Provided records:
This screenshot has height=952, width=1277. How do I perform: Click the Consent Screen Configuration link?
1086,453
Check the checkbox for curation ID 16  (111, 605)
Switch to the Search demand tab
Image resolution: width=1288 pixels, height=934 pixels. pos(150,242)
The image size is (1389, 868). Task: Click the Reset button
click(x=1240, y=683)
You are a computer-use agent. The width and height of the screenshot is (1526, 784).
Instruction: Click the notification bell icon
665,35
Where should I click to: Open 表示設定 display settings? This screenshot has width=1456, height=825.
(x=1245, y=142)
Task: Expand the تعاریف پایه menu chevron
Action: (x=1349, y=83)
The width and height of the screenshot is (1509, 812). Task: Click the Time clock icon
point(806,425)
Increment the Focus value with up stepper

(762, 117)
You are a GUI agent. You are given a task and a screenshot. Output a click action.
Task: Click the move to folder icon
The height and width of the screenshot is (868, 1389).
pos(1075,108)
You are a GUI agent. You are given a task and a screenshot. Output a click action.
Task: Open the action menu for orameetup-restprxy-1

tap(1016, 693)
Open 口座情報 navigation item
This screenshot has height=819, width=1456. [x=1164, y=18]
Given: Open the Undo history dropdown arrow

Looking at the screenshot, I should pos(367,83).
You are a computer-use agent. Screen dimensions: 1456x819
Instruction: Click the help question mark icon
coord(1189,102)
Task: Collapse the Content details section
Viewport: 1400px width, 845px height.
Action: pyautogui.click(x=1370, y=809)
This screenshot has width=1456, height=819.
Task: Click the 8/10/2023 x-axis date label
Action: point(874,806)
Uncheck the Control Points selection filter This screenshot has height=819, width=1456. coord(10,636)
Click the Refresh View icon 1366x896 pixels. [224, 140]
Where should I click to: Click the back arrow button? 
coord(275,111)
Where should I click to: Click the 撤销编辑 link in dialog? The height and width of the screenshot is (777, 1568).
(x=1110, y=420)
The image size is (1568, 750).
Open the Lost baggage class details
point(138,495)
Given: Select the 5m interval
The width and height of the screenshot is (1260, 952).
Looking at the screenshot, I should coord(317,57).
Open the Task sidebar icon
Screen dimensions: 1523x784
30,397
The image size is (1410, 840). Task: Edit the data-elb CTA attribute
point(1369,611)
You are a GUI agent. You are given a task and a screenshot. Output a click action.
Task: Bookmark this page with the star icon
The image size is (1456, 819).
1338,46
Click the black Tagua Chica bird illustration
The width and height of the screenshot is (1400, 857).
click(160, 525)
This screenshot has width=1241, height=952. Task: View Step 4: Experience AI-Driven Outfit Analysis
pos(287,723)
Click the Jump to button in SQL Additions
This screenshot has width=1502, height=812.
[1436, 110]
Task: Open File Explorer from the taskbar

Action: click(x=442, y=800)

Exercise objective:
Your answer should consist of the lines from the listing that hold the word "computer".

Problem solution:
You are a computer-use agent. The width and height of the screenshot is (1526, 784).
You are a computer-use agent. Screen dimensions: 1456x819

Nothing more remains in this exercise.